Какие жалкие, неблагородные, тусклые слова.
Слова…, буквы…, предложения…, абзацы…, с красной строки…, переверните страницу…, с чистого листа…, начните заново… на цыпочках слов…
Якоб фон Баумгартен, дорогой! Ты всё это знаешь лучше меня. Они ничего не могут выразить…, сказать…, даже приблизительно…, хотя бы вприкуску…, вприглядку…, на полях…, маргинально…, тронуть…, коснуться… Нет! Только слова… буквы… точки… тире… пунктуация… орфография… всё прилипло… крепко держится за бумагу… не скатывается…, не стирается… не пропадает… А то… самое… то главное… остаётся безымянным, не названным, само по себе…
И я остаюсь наедине…, один на один с этим грызущим и гложущим меня чувством.
О, Памела, любовь моя! Ты украла моё сердце. Оно больше не принадлежит мне. Я сам не принадлежу себе. Признаюсь, дорогой Якоб, я не узнаю себя.
Где моя гордая поступь? Где моя выправка, почти военная, достойная боевого офицера? Где спокойный, плавный, отчасти даже высокомерный поворот головы? Головы, похожей на голову римского сенатора, как говорят одни, или Цезаря, как говорят другие. Куда исчезла моя проницательность, мой зоркий взгляд, видевший этот мир насквозь, мое обоняние, наконец, мой обычно столь острый слух? Я ничего не воспринимаю, кроме моей Памелы. Весь остальной мир как-то вдруг лишился своих запахов, стал пресным, безвкусным, неосязаемым… Вообще, любезный фон Баумгартен, куда только подевался мой экстерьер? Ты не узнал бы меня, дорогой друг.
Ведь именно ему — моему экстерьеру — я должен быть благодарен за то, что был призёром почти сотни выставок самых породистых собак Европы. И, как тебе известно, не раз и не два занимал самые высокие места и получал самые престижные награды. В своей жизни я мог бы добиться большего. Как сказал один английский король:
«Я мог бы завоевать всю Европу, но в моей жизни были женщины».
Дорогой друг, эти слова полностью относятся ко мне. Но сейчас не об этом, мне не до Европы, мне вообще ни до чего…
Памела — вот кто занимает все мои помыслы. Мой мир сузился до этой единственной точки, точнее сказать, сучки…
О, Памела, печаль моя! Правильно, очень правильно кто-то однажды сказал, и я могу с полным правом повторить за ним эти слова:
«Я люблю, как и полагается любить, в отчаянии».
Да, любезный мой друг Якоб фон Баумгартен, я в отчаянии.
О, Памела, скорбь и радость моя!
Я признаюсь тебе, родной мой Якоб, хотя, возможно, это звучит несколько претенциозно.
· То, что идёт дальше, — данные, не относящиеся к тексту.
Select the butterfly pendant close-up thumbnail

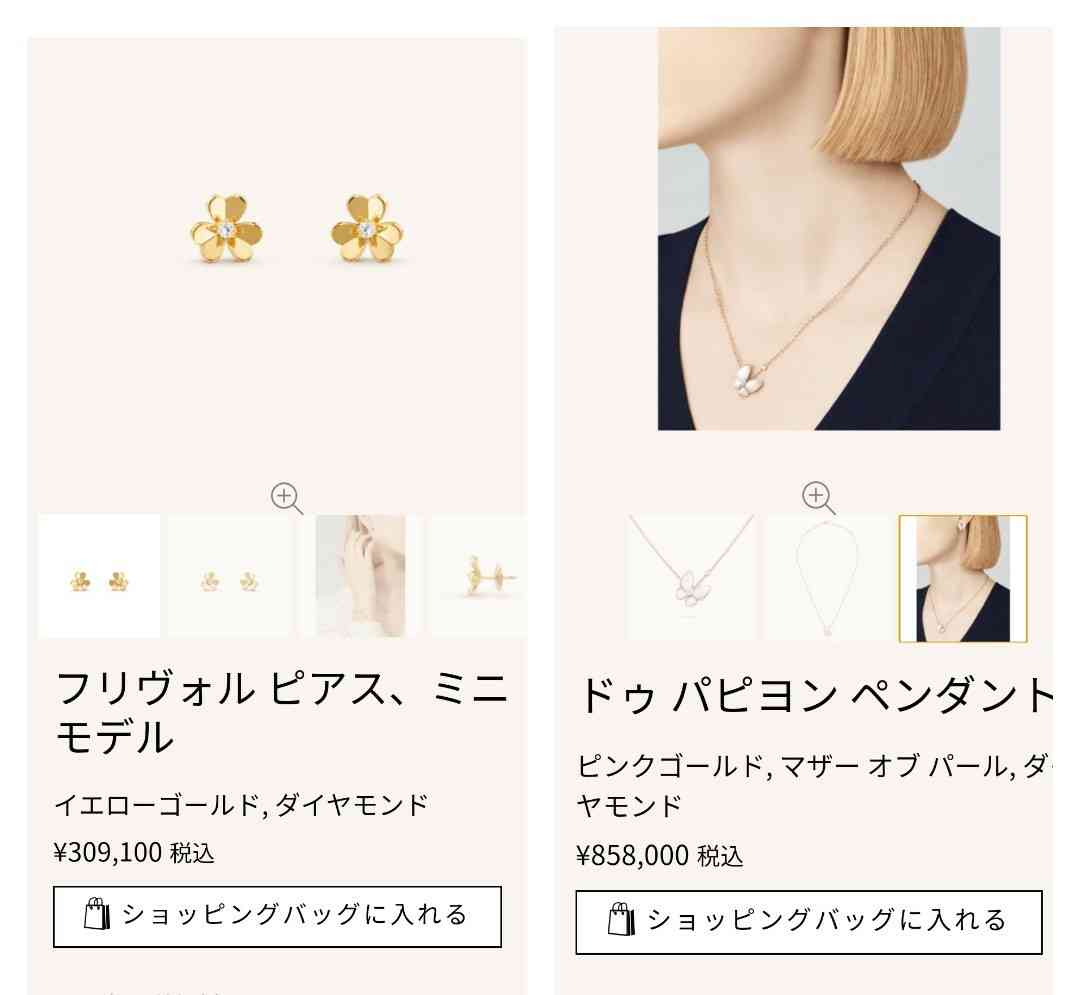(x=691, y=578)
Но мы вместе с тобой когда-то изучали трагедию известного английского писателя Шекспира, и ты, конечно, помнишь слова её главного героя:
«Быть или не быть — вот в чём вопрос».
У автора это сказано несколько отстранённо, как бы безадресно, как свойственно часто художникам говорить вообще, обращаться к городу и миру (urbi et orbi), ты видишь, я ещё не совсем позабыл школьную латынь, которую мы с тобой зубрили когда-то с таким отвращением.
О, юность, как ты глупа! Трижды прав Ибсен, — ты, разумеется ещё помнишь этого норвежца с баками, почти такими же пышными, как у меня, — «Юность — это возмездие, она идёт во главе переворота».
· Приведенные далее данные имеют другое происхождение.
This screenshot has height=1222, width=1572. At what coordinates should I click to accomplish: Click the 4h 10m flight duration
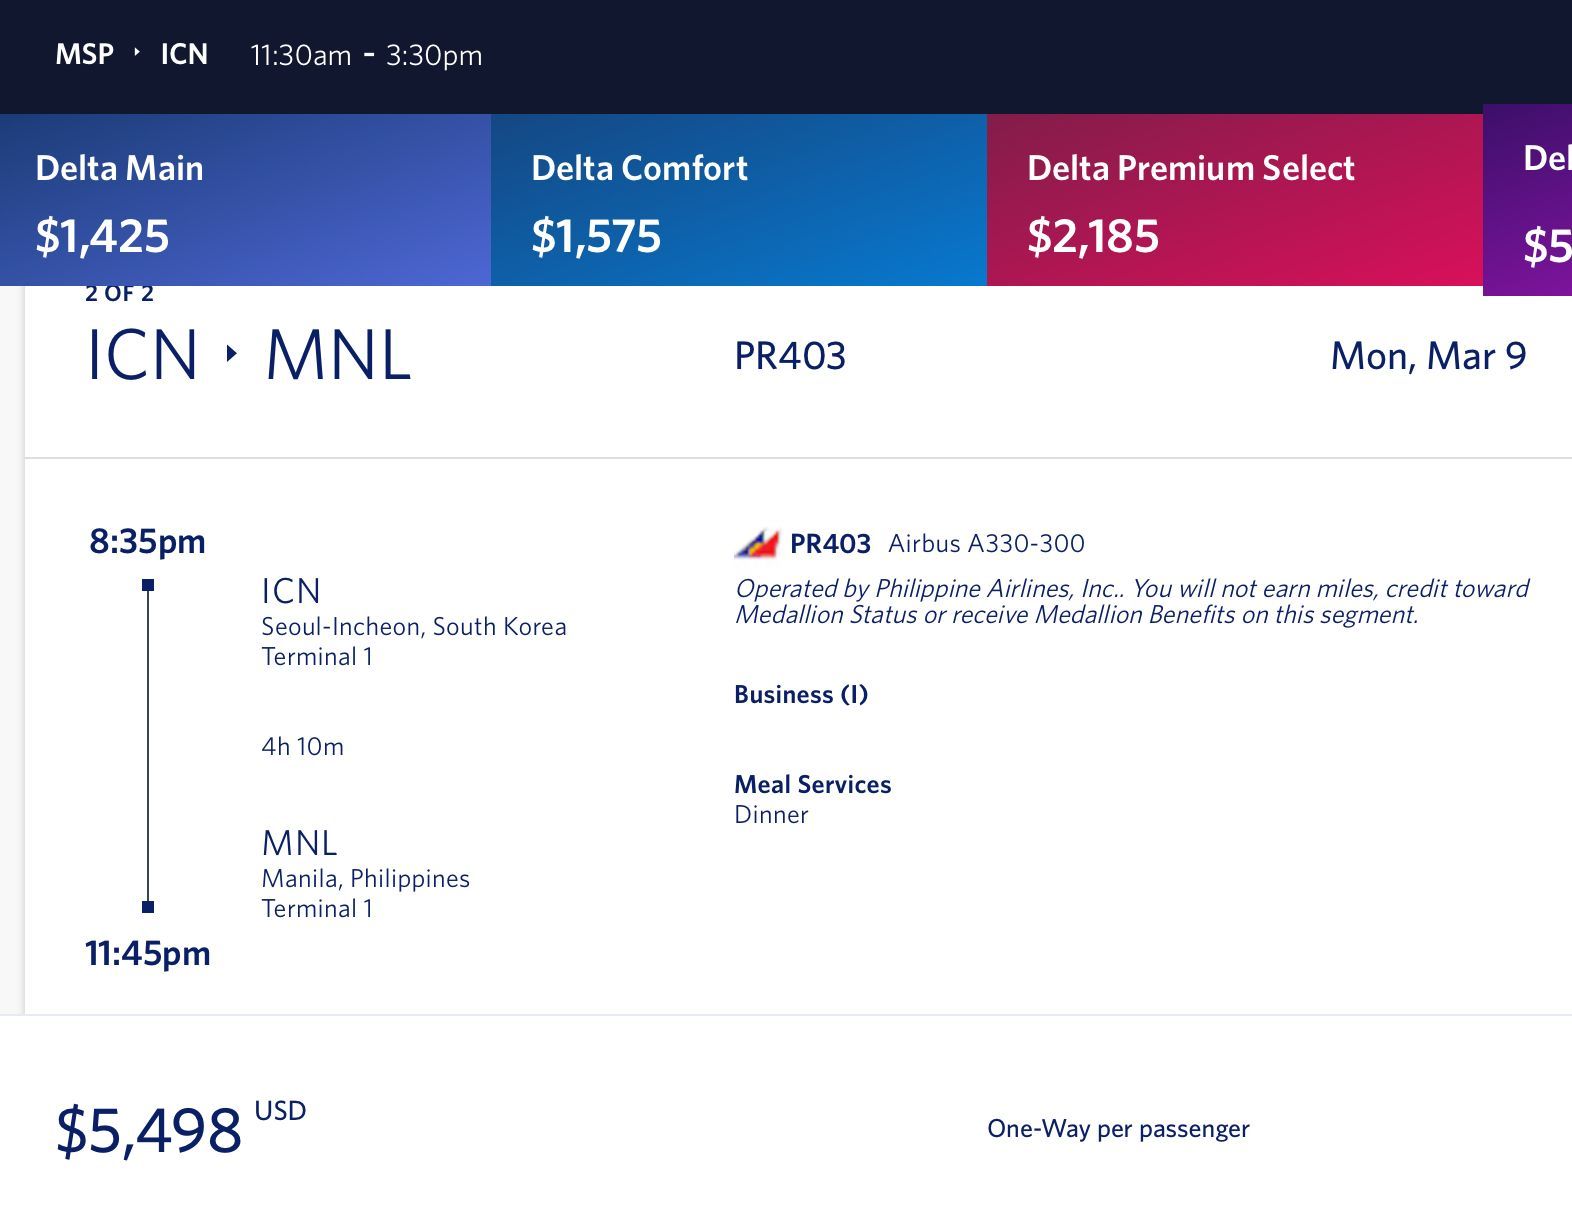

«О, радость жизни! О, сладостная привычка бытия!» — как сказал другой автор или исторический персонаж, отправляясь на плаху.
Но я отвлёкся, прости, меня несёт, несёт, несёт… Но куда? Впервые в моей жизни я этого не знаю.
Так вот, я хотел только сказать, что быть или не быть, не вообще быть или не быть, а быть или не быть конкретно мне, и при этом не просто быть — похвала небольшая, — а быть счастливым, быть одновременно снисходительным и требовательным, полным достоинства и скромности, быть гордым и милосердным, одним словом, быть, как и полагается собаке моей породы, моего положения, моего воспитания, в конце концов, — зависит только от неё.